(I’m so bad finding a good post title)

A story about PGBouncer not able to resolve the name of a service in the same namespace, with a bit of c-ares and Core DNS.

The DNS problem

“it’s alway DNS”

my colleague, Feb 2024

Overall issue

While deploying the Percona Operator for PostgreSQL in Kubernetes, we discovered PGBouncer pod was not able to connect the Primary PostgreSQL service because of a DNS resolution issue. Our attempts done in the container of PGBouncer were working fine, using getent hosts postgresql-primary either with A or AAAA type.

Strange thing is inside minikube on my colleague’s laptop it was working fine.

Going deeper into the rabbit hole

After some investigation from a colleague (with strace and tcpdump), he found out that PGBouncer provided in the container does not rely on the venerable GNU libc to resolve hostname but actually use lib c-ares, an asynchronous resolver.

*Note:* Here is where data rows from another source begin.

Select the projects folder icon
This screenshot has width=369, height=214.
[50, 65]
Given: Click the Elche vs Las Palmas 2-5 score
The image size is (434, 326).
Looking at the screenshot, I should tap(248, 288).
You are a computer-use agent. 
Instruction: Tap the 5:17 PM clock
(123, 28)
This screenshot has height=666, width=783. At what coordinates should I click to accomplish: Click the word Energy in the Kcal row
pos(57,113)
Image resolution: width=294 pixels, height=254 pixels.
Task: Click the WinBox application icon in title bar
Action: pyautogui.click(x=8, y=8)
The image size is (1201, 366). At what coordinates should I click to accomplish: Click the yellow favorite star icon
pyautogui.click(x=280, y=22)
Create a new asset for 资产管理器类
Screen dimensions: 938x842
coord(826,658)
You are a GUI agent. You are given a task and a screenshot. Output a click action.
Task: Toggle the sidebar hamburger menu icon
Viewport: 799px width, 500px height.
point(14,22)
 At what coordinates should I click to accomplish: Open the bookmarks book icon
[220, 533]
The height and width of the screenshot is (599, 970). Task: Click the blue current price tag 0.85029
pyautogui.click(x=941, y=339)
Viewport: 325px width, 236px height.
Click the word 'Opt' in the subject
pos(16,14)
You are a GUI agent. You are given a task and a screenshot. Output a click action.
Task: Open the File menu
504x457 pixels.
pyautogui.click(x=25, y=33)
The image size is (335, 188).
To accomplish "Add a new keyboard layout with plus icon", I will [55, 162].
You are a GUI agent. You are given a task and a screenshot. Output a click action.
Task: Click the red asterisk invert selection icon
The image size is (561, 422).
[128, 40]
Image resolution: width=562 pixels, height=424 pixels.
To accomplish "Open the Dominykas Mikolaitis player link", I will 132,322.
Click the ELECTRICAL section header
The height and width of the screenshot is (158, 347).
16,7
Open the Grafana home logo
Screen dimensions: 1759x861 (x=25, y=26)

Here the steps observed during the DNS resolution

  1. PGBouncer creates a packet AF_UNSPEC which means it does not specify to use IPv4 or IPv6 and do a ares_gethostbyname on postgresql-primary
  2. The data is passed to c-ares, and it processes first using IPv6, so it sends a AAAA query to the resolver.
  3. The AAAA reaches CoreDNS (the inside-Kubernetes resolver) which at some point, is forwarded to the kubernetes node.
  4. The resolution on the node is performed by systemd-resolved, which returns a SERVFAIL answer.
  5. PBBouncer receives the SERVFAIL answer and returned the error to the client. Final stop.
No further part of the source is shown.